## Work request
Determine the number of lines in the listing that include the string "sidebar"; the reply consists of that number only.
+ + + +
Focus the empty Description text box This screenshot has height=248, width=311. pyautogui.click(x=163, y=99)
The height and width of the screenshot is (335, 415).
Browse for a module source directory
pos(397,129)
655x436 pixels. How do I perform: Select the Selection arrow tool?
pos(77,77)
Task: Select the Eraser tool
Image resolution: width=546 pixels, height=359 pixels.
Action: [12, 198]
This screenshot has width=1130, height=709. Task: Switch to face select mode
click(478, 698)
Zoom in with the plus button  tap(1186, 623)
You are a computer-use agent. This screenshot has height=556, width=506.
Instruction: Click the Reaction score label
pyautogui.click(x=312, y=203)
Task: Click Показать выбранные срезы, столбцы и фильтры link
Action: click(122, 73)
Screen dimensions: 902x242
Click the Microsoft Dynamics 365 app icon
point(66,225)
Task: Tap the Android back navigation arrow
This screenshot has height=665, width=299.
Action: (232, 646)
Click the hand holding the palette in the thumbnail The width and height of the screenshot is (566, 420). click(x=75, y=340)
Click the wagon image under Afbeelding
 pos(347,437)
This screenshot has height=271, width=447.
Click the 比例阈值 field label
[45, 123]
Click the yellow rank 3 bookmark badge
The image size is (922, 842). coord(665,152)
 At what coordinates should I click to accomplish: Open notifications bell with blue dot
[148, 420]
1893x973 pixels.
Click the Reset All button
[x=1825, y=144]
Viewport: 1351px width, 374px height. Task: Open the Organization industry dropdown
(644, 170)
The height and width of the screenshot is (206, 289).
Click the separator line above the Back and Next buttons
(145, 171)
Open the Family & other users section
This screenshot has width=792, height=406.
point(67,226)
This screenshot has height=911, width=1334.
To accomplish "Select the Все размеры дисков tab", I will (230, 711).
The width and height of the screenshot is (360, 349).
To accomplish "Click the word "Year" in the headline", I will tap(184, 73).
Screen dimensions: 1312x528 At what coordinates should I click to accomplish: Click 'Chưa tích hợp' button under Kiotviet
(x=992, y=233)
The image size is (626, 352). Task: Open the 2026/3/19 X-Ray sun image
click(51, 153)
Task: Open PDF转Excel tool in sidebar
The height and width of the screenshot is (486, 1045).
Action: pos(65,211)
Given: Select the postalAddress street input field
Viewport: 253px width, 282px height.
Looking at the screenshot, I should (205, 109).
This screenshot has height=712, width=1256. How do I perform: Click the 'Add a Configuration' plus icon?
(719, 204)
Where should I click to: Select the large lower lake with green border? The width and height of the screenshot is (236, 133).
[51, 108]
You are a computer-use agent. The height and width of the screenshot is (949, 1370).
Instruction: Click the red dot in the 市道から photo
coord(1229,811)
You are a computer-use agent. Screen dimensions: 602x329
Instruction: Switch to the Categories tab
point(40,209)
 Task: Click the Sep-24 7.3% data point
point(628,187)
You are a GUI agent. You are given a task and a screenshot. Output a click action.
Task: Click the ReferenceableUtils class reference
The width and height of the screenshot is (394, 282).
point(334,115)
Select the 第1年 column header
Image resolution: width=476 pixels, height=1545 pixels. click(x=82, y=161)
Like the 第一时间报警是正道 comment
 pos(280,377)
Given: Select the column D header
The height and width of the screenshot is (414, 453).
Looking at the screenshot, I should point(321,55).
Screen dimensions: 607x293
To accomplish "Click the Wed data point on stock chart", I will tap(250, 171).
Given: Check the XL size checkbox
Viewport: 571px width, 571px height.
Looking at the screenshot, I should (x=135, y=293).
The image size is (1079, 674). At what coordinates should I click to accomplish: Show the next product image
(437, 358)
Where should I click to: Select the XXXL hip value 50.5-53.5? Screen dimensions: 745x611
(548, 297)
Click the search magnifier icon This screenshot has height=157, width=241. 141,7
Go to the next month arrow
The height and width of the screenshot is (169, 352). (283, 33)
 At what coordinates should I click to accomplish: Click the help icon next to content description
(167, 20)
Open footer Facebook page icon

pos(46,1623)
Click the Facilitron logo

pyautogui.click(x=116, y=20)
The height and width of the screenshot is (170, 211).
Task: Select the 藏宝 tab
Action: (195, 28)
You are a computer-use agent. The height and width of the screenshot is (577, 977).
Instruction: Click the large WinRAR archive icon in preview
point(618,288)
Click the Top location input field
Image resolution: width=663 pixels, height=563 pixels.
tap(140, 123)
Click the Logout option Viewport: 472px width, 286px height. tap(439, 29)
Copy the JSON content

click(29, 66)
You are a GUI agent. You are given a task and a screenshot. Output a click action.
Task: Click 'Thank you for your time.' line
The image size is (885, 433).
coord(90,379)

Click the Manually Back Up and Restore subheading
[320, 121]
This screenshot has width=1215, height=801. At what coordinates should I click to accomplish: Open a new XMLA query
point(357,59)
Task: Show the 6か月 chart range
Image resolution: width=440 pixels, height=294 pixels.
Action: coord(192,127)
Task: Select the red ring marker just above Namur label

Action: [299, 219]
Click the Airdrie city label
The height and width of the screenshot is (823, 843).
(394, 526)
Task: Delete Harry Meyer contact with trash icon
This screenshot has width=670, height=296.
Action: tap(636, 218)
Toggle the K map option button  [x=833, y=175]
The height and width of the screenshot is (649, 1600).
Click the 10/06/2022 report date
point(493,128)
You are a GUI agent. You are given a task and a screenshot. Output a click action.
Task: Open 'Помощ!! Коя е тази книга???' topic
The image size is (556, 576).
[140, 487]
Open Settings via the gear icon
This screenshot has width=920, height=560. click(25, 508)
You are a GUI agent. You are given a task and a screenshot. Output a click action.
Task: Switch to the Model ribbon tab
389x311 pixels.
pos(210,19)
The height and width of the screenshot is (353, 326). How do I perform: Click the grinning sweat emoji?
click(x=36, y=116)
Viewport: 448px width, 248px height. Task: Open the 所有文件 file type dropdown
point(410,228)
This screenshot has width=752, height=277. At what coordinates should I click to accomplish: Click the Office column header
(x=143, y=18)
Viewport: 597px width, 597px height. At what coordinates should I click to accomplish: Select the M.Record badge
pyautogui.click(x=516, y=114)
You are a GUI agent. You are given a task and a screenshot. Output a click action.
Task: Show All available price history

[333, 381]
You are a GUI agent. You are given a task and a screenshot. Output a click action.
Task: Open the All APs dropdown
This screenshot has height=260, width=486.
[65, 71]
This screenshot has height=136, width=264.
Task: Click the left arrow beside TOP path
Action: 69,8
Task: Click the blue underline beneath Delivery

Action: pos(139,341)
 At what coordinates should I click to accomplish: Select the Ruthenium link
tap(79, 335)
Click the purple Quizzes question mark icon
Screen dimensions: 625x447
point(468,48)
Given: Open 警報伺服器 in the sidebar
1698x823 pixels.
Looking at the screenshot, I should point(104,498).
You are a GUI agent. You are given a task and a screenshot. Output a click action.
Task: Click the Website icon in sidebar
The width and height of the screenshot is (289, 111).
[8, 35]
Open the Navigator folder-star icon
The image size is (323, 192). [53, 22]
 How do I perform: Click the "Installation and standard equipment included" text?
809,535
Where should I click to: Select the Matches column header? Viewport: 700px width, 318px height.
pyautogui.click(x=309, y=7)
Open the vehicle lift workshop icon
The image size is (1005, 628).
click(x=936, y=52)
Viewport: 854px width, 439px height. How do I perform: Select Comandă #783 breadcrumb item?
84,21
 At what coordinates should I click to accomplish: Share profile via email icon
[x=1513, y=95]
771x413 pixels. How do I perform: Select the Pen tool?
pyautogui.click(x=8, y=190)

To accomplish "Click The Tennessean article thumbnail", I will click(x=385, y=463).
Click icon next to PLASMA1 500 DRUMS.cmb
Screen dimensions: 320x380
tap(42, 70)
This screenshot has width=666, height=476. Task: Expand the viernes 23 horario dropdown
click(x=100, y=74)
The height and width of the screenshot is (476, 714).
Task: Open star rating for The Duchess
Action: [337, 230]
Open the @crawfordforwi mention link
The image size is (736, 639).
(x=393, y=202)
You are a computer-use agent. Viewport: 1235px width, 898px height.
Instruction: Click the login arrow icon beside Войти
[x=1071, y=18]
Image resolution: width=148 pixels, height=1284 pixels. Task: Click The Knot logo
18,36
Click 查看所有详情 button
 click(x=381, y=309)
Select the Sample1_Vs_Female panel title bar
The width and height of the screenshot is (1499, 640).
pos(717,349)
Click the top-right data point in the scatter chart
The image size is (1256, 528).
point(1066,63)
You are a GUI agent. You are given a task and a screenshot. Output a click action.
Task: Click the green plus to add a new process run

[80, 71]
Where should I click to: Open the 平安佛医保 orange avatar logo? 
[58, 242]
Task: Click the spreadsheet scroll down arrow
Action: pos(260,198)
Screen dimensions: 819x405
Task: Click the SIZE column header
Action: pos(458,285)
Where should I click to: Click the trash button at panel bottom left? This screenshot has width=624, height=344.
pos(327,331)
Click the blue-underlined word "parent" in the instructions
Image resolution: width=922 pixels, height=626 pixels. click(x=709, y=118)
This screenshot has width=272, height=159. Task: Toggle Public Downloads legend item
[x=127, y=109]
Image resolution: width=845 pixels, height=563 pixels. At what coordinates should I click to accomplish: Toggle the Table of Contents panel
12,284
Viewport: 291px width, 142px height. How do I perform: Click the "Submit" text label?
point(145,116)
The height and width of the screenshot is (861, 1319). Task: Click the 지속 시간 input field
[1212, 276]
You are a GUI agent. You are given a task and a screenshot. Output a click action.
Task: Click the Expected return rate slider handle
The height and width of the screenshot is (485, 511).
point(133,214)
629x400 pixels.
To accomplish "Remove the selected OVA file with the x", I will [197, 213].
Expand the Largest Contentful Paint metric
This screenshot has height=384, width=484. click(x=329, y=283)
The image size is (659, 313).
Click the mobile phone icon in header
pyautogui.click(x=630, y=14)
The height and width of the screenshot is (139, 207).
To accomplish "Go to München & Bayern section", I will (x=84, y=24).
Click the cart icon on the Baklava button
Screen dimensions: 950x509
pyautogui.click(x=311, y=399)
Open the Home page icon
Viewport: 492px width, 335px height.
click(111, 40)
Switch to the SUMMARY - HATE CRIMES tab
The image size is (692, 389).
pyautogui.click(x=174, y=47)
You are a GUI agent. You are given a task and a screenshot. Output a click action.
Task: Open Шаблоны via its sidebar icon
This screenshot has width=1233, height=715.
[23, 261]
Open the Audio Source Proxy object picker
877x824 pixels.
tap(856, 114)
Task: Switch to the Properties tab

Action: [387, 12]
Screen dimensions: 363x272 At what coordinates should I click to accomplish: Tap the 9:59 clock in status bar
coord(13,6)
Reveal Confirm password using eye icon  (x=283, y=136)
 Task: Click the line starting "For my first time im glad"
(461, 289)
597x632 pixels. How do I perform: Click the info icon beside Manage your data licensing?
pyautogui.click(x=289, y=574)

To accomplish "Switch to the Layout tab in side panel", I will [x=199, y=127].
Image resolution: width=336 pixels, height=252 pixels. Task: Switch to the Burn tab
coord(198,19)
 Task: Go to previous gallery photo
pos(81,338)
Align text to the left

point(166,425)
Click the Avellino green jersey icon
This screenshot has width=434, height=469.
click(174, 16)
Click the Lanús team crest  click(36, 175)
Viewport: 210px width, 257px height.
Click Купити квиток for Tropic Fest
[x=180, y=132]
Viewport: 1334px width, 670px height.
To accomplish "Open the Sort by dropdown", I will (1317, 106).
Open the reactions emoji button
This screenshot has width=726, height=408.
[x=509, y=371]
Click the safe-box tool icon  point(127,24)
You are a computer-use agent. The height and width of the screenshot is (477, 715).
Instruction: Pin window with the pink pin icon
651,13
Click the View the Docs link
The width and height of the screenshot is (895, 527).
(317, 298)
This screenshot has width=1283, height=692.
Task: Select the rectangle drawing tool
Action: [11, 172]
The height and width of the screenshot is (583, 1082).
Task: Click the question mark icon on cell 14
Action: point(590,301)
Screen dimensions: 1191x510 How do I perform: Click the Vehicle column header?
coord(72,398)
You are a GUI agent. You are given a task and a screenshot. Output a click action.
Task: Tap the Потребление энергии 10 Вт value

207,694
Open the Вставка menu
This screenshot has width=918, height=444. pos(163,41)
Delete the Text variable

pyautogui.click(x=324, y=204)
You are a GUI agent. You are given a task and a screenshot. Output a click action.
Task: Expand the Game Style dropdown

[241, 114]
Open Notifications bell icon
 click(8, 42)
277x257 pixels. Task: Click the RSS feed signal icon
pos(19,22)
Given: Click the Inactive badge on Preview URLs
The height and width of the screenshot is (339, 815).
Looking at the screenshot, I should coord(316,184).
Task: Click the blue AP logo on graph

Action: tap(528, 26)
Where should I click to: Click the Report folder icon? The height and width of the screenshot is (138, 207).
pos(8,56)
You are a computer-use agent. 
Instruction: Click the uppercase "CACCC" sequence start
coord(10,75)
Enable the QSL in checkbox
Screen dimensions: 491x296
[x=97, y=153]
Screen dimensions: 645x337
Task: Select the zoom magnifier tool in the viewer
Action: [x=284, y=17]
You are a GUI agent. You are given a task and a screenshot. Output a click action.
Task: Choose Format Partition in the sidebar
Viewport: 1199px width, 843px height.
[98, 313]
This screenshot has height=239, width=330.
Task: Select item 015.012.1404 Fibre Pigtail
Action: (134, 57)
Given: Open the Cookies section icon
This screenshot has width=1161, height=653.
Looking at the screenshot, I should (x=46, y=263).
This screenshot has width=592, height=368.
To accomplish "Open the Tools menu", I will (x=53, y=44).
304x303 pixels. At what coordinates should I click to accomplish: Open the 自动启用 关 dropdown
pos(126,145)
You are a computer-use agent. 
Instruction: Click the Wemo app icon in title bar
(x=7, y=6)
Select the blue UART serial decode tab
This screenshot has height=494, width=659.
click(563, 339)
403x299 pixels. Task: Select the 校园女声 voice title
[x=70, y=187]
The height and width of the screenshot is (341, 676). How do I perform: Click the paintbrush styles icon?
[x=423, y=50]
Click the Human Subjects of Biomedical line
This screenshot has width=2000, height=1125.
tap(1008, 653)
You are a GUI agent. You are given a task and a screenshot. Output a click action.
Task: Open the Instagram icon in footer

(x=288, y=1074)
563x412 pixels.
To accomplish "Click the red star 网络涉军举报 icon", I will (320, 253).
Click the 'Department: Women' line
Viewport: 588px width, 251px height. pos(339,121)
+ + + +
## Your solution
5